Pharmacologic Therapy
Antibiotic therapy is usually administered parenterally in a continuous intravenous infusion
v Penicillin is usually the medication of choice.
v Antifungal agent, such as amphotericin B (Abelect, Amphocin, Fungizone).
Surgical Management
After the patient recovers from the infectious process, seriously damaged valves may need to be replaced.
v Surgical valve replacement greatly improves the prognosis for patients with severe symptoms from damaged heart valves.
v Aortic or mitral valve excision and replacement are required for patients who develop congestive heart failure despite adequate medical treatment.
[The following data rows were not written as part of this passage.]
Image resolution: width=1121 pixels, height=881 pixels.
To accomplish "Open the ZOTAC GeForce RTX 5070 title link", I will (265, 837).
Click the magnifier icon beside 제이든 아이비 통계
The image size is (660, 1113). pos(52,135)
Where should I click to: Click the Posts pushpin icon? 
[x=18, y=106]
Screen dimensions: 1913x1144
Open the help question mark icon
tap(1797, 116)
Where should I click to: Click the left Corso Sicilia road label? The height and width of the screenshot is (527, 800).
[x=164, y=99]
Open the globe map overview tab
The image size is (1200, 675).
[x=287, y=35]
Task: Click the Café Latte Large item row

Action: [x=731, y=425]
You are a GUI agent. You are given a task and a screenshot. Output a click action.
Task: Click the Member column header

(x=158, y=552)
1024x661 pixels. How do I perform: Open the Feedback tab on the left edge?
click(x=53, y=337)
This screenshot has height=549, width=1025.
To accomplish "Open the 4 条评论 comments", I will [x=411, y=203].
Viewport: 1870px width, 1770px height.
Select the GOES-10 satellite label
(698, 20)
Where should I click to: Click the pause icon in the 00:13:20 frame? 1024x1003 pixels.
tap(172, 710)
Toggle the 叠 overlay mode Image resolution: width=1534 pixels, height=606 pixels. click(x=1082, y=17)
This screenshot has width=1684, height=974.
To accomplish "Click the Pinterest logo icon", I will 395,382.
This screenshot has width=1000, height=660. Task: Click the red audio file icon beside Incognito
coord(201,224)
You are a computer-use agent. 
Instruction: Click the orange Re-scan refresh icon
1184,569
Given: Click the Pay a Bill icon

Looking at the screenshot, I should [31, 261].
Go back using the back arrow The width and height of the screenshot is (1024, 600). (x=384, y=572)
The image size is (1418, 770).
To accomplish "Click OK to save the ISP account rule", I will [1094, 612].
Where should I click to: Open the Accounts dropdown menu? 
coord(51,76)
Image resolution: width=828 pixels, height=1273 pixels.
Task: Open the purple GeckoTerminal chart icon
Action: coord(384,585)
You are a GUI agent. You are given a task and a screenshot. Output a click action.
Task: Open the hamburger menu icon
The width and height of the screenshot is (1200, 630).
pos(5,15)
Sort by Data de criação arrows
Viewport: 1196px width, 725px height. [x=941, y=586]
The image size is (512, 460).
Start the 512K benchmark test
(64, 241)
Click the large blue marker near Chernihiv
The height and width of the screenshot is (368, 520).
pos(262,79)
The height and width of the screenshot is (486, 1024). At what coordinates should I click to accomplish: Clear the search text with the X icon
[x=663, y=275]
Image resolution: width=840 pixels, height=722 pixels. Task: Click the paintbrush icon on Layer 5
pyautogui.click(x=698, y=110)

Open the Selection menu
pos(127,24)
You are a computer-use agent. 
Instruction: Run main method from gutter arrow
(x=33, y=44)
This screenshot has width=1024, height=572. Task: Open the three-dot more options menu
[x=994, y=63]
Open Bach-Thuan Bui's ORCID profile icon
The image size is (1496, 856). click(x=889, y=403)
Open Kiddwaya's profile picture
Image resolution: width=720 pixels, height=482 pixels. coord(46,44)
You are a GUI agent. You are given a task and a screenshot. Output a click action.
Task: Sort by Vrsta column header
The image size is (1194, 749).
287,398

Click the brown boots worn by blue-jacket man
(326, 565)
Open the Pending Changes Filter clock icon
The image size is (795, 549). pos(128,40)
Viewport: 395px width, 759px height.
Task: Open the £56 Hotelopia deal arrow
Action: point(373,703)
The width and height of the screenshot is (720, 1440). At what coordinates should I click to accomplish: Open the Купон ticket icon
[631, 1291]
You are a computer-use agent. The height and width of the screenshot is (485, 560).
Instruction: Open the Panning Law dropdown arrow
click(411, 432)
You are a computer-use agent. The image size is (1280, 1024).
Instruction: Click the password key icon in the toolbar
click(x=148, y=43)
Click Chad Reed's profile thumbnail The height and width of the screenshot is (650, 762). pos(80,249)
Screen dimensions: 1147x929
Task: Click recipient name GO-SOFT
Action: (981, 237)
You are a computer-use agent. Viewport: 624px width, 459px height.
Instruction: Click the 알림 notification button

v Prosthetic valve endocarditis (i.e. infected prostheses) requires valve replacement.
Nursing Management
v Monitors body temperature
v Assess heart sounds
v Monitor for signs and symptoms of systemic embolization
v Monitor for signs and symptoms of pulmonary infarction and infiltrates.
v Assesses signs and symptoms of organ damage such as stroke (ie, cerebrovascular accident or brain attack).
v Direct patient care toward management of infection.
v Instruct the patient and family about the need for prophylactic antibiotics before, and possibly after, surgical procedures.